*DIRECTIONS:*
What you output should match the data below exactly.

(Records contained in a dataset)

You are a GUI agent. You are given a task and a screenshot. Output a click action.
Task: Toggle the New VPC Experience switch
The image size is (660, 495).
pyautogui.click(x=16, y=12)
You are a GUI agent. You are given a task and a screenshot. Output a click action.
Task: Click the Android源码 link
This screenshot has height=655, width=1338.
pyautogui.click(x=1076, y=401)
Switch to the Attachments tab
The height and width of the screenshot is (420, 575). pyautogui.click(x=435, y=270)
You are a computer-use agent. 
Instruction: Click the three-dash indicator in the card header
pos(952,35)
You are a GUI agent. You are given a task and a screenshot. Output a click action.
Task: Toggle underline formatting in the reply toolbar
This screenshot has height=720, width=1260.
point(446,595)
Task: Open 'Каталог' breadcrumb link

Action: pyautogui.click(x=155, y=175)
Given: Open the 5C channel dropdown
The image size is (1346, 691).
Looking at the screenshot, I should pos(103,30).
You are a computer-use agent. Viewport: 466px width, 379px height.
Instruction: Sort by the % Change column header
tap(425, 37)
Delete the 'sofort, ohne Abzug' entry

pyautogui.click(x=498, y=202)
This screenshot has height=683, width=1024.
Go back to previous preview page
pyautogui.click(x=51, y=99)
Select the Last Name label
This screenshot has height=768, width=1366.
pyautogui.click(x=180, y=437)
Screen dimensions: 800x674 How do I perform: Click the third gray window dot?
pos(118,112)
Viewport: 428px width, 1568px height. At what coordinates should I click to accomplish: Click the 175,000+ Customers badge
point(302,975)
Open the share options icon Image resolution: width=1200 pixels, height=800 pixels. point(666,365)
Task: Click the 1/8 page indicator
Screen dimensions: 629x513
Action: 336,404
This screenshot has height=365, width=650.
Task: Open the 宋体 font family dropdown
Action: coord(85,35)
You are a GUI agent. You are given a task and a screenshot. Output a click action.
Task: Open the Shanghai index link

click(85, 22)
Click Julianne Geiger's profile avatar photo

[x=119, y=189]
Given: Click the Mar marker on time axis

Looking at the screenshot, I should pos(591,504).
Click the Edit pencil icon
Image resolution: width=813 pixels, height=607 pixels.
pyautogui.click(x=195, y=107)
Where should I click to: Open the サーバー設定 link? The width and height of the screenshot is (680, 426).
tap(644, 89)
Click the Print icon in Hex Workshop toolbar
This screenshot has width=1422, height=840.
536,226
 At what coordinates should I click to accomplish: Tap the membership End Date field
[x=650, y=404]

*RESULT FOR THIS EXERCISE:*
You are a GUI agent. You are given a task and a screenshot. Output a click action.
Task: Toggle the New VPC Experience switch
The image size is (660, 495).
pyautogui.click(x=16, y=12)
You are a GUI agent. You are given a task and a screenshot. Output a click action.
Task: Click the Android源码 link
This screenshot has height=655, width=1338.
pyautogui.click(x=1076, y=401)
Switch to the Attachments tab
The height and width of the screenshot is (420, 575). pyautogui.click(x=435, y=270)
You are a computer-use agent. 
Instruction: Click the three-dash indicator in the card header
pos(952,35)
You are a GUI agent. You are given a task and a screenshot. Output a click action.
Task: Toggle underline formatting in the reply toolbar
This screenshot has height=720, width=1260.
point(446,595)
Task: Open 'Каталог' breadcrumb link

Action: pyautogui.click(x=155, y=175)
Given: Open the 5C channel dropdown
The image size is (1346, 691).
Looking at the screenshot, I should pos(103,30).
You are a computer-use agent. Viewport: 466px width, 379px height.
Instruction: Sort by the % Change column header
tap(425, 37)
Delete the 'sofort, ohne Abzug' entry

pyautogui.click(x=498, y=202)
This screenshot has height=683, width=1024.
Go back to previous preview page
pyautogui.click(x=51, y=99)
Select the Last Name label
This screenshot has height=768, width=1366.
pyautogui.click(x=180, y=437)
Screen dimensions: 800x674 How do I perform: Click the third gray window dot?
pos(118,112)
Viewport: 428px width, 1568px height. At what coordinates should I click to accomplish: Click the 175,000+ Customers badge
point(302,975)
Open the share options icon Image resolution: width=1200 pixels, height=800 pixels. point(666,365)
Task: Click the 1/8 page indicator
Screen dimensions: 629x513
Action: 336,404
This screenshot has height=365, width=650.
Task: Open the 宋体 font family dropdown
Action: coord(85,35)
You are a GUI agent. You are given a task and a screenshot. Output a click action.
Task: Open the Shanghai index link

click(85, 22)
Click Julianne Geiger's profile avatar photo

[x=119, y=189]
Given: Click the Mar marker on time axis

Looking at the screenshot, I should pos(591,504).
Click the Edit pencil icon
Image resolution: width=813 pixels, height=607 pixels.
pyautogui.click(x=195, y=107)
Where should I click to: Open the サーバー設定 link? The width and height of the screenshot is (680, 426).
tap(644, 89)
Click the Print icon in Hex Workshop toolbar
This screenshot has width=1422, height=840.
536,226
 At what coordinates should I click to accomplish: Tap the membership End Date field
[x=650, y=404]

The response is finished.